Kurakkan (finger-millet) and jaggery dough steamed in kanda leaves — aromatic country sweet.

How to Make Halapa
Traditional + healthy version with step-by-step photos · 35 min total · 2 servings
View full recipe →

How to Make Halapa (Traditional & Healthy Version)

Prep: 15 min
Cook: 20 min
2 servings
Easy

Halapa is a beloved traditional Sri Lankan dessert enjoyed throughout the island for its unique blend of flavors and wholesome ingredients. Made primarily with kurakkan (finger millet) flour, freshly grated coconut, and kithul jaggery, Halapa is gently steamed in kenda (wild screwpine) leaves, infusing it with a subtle, earthy aroma that is unmistakably Sri Lankan.

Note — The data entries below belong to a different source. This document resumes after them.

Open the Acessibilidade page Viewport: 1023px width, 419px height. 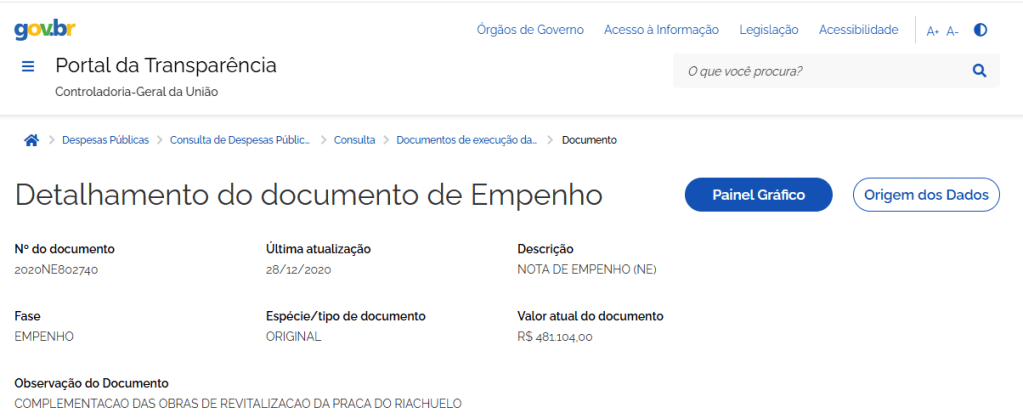[x=858, y=30]
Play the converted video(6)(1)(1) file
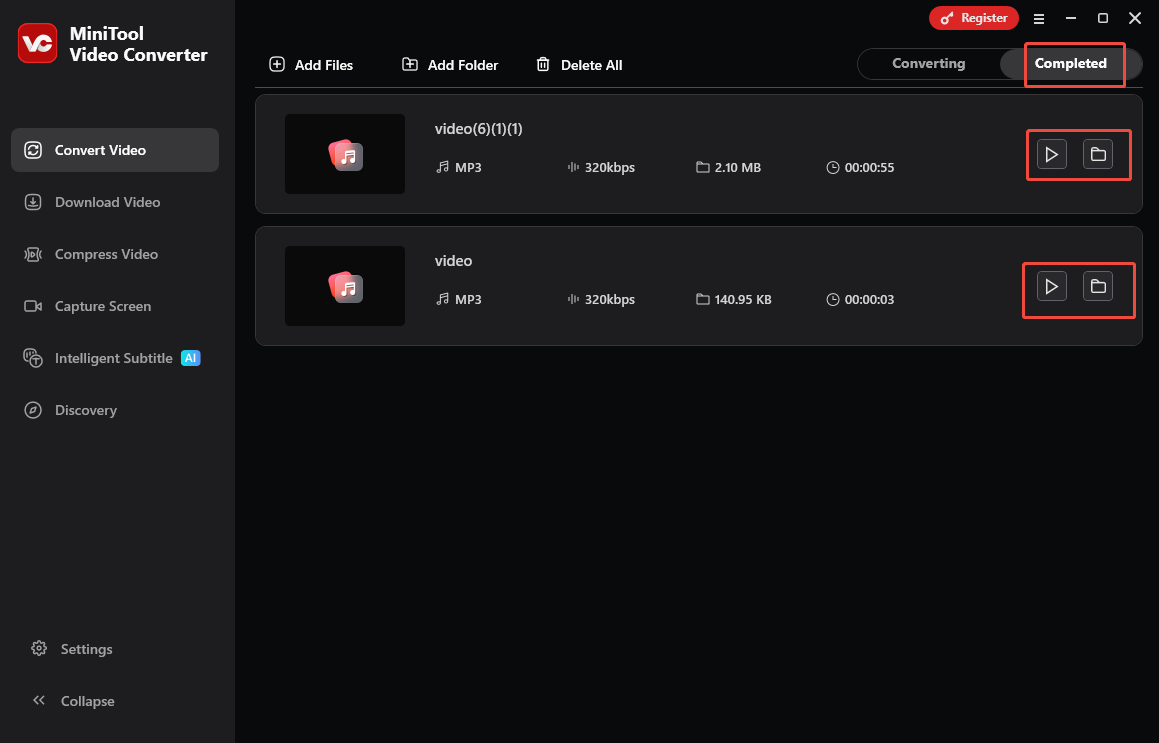Screen dimensions: 1159x743 click(x=1051, y=154)
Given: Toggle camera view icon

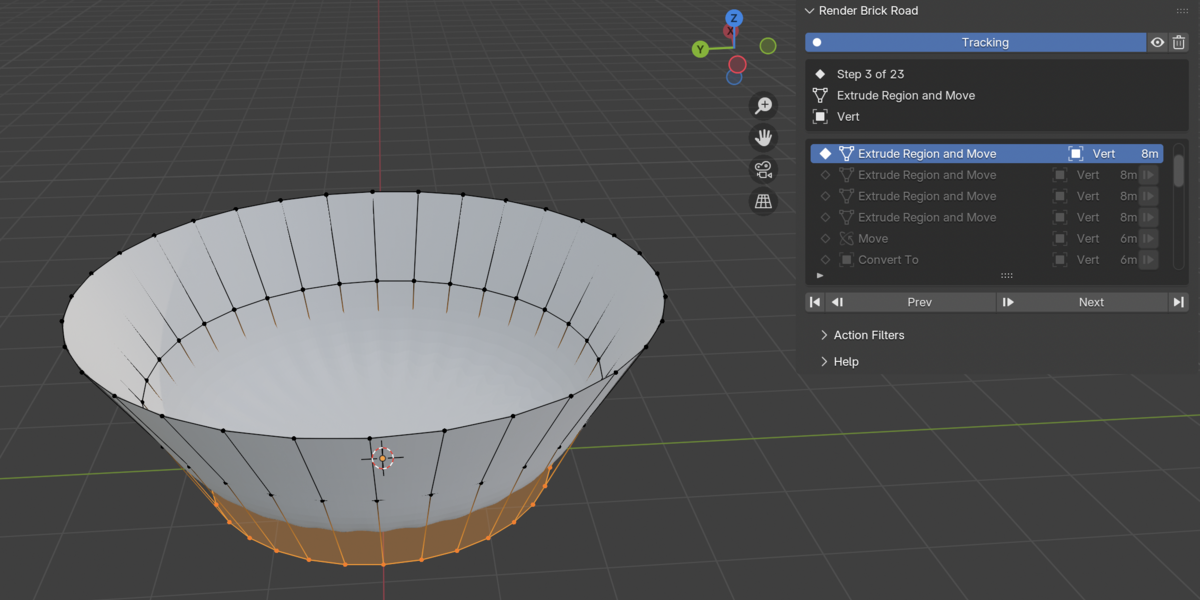Looking at the screenshot, I should 764,170.
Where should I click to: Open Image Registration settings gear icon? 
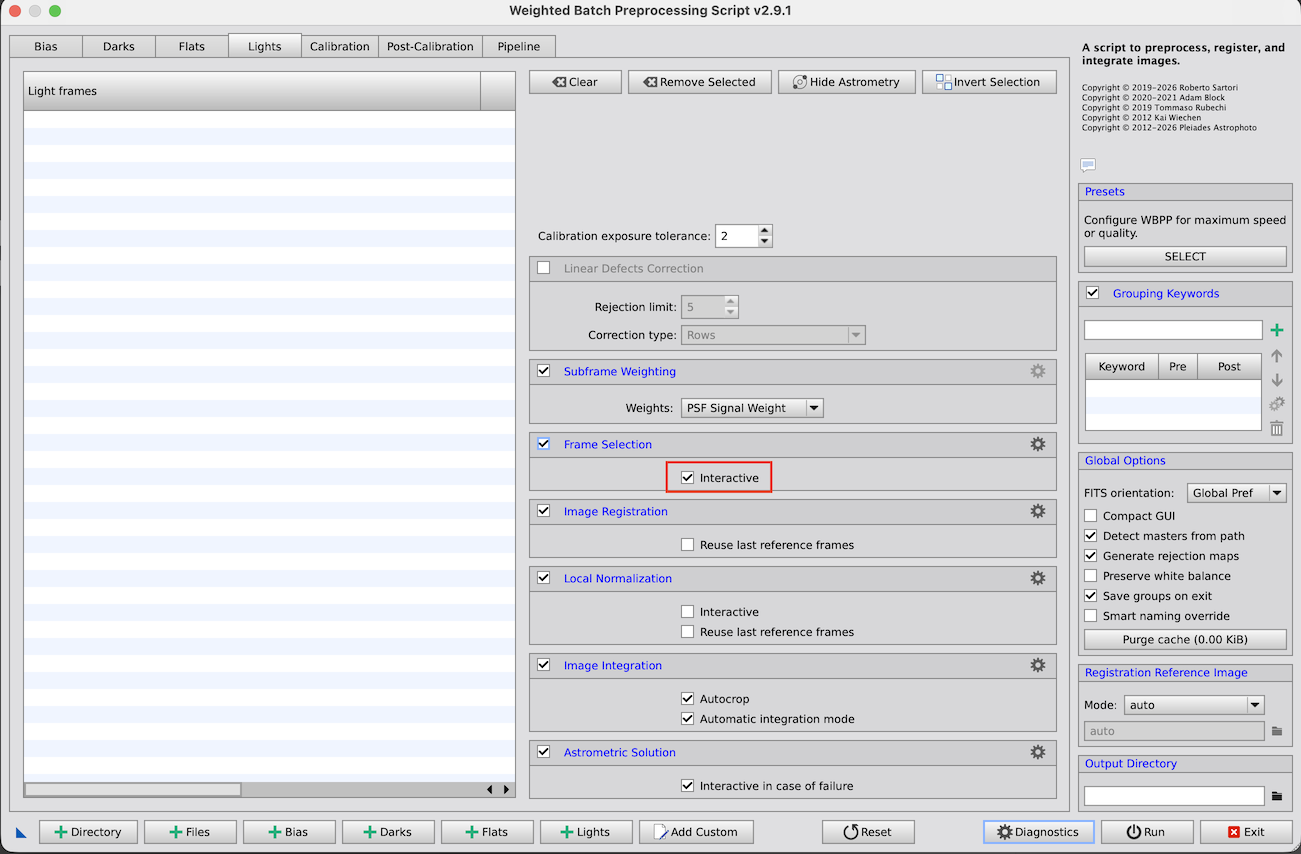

This dessert originated in rural homes, where natural ingredients and time-honored methods created comforting sweet treats for families. The result is a soft, slightly chewy sweet with a hint of caramel and a delicious nuttiness from coconut and millet. For health-conscious eaters, Halapa is an excellent choice. It is naturally gluten-free if pure finger millet flour is used, and packed with slow-digesting complex carbohydrates, dietary fiber, and essential minerals thanks to the kurakkan flour base. The use of kithul jaggery, a traditional Sri Lankan sweetener, adds a rich, caramel-like sweetness with a lower glycemic index than regular sugar. Halapa is a perfect guilt-free dessert or snack, sure to delight anyone seeking authentic Sri Lankan flavors blended with nutritional benefits.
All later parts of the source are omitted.